DPLA Beta Sprint Submission

I decided to give it a whirl and particpate in the DPLA Beta Sprint, and below is my submission:

My DPLA Beta Sprint submission will describe and demonstrate how the digitized versions of library collections can be made more useful through the application of text mining and various other digital humanities computing techniques.

Full text content abounds, and full text indexing techniques have matured. While the problem of discovery will never be completely solved, it is much less acute than it was even a decade ago. Whether the library profession or academia believes it or not, most people do not feel as if they have a problem finding data, information, and knowledge. To them it is as easy as entering a few words or phrases into a search box and clicking Go.

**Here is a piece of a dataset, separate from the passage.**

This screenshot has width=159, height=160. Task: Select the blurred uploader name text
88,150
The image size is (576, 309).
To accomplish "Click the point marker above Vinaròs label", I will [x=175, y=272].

It is now time to move beyond the problem of find and spend increased efforts trying to solve the problem of use. What does one do with all the information they find and acquire? How can it be put into the context of the reader? What actions can the reader apply against the content they find? How can it be compared & contrasted? What makes one piece of information — such as a book, an article, a chapter, or even a paragraph — more significant than another? How might the information at hand be used to solve problems or create new insights?

There is no single answer to these questions, but this submission will describe and demonstrate one set of possibilities. It will assume the existence of full text content of just about any type — such as books the Internet Archive, open access journals, or blog postings. It will outline how these texts can be analyzed to find patterns, extract themes, and identify anomalies. It will describe how entire corpora or search results can be post-processed to not only refine the discovery process but also make sense of the results and enable the reader to quickly grasp the essence of textual documents. Since actions speak louder than words, this submission will also present a number of loosely joined applications demonstrating how this analysis can be implemented through Web browsers and/or portable computing devices such as tablet computers.

By exploiting the current environment — full text content coupled with ubiquitous computing horsepower — the DPLA can demonstrate to the wider community how libraries can remain relevant in the current century. This submission will describe and demonstrate a facet of that vision.